The unliganded crystal structure of rEglA. (a) The physical dimensions of the crystal in the centre of the picture were 0.5 × 0.2 × 0.2 mm. The E154A mutant–substrate complex crystals had a similar appearance. (b) The structure shows a typical (β/α)₈ fold. The protein model is rainbow-coloured from blue to red from the N-terminus to the C-terminus. The α-helices are labelled from 0 to 8 near their N-termini and the β-strands from I to VIII near their C-termini. The side chains of the catalytic glutamate and disulfide-forming cysteine residues are shown as stick models.

Figure 2

The bound cellotriose in the E154A mutant. (a) The mutant rEglA protein is shown as a molecular-surface model coloured from red to blue according to the electrostatic potential between −75 and 75 k _B T. The bound sugar is shown as a stick model and is superimposed on the F _o − F _c OMIT map contoured at the 5.0σ level. (b) A close-up view of the bound sugar and the electron density corresponding to the boxed region in (a) is shown with the surface rendered translucent to reveal the hidden part of the sugar. The nonreducing end (nre) and reducing end (re) of cellotriose are indicated. (c) The cellotriose molecule is shown as a bold stick model and the surrounding amino-acid residues are shown as thin sticks.
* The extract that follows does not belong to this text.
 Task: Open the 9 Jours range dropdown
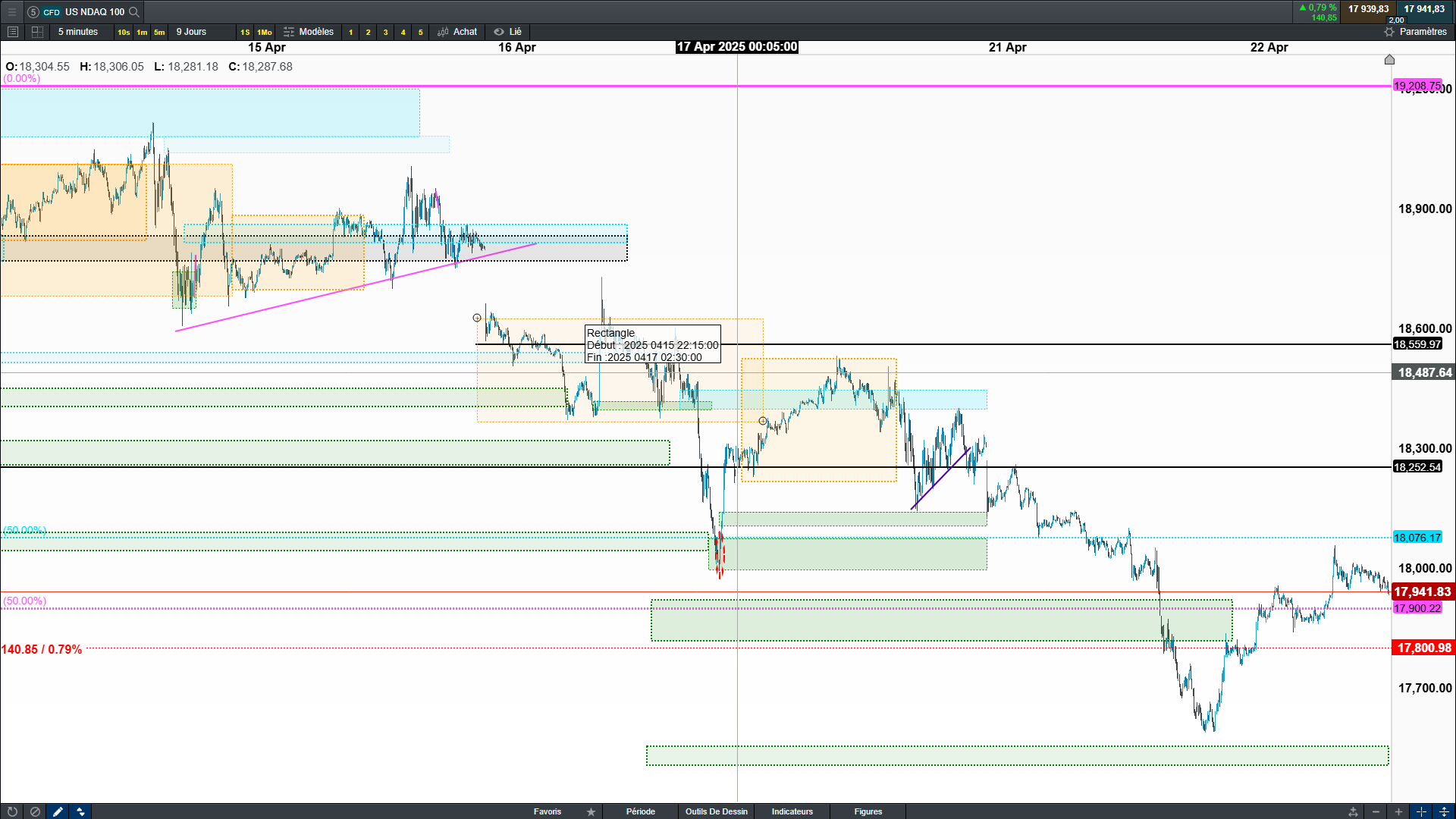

The hydrogen bonds between the substrate and the enzyme are shown as dashed lines. Two mediating water molecules are shown as red spheres. The model is rotated clockwise by approximately 90° from those in (a) and (b).

Figure 3

His-tag interactions in the unliganded rEglA crystal. (a) Six enzyme molecules related by the P6₁ screw axis, representing one half of the unit-cell contents of the hexagonal P6₁22 crystal, are shown in different colours, along with a seventh molecule coloured as the first. The extended N-terminus of each enzyme molecule (e.g. the red molecule) penetrates into the active site of its neighbour (e.g. the yellow molecule). (b) The N-terminal His tag of one molecule is shown as purple sticks and the neighbouring molecule as a green surface model in a close-up view of the contacts between the two 6₁ symmetry-related rEglA molecules. The bound cellotriose from the E154A complex crystal after superposition of the mutant and the wild-type protein structures is shown as grey sticks.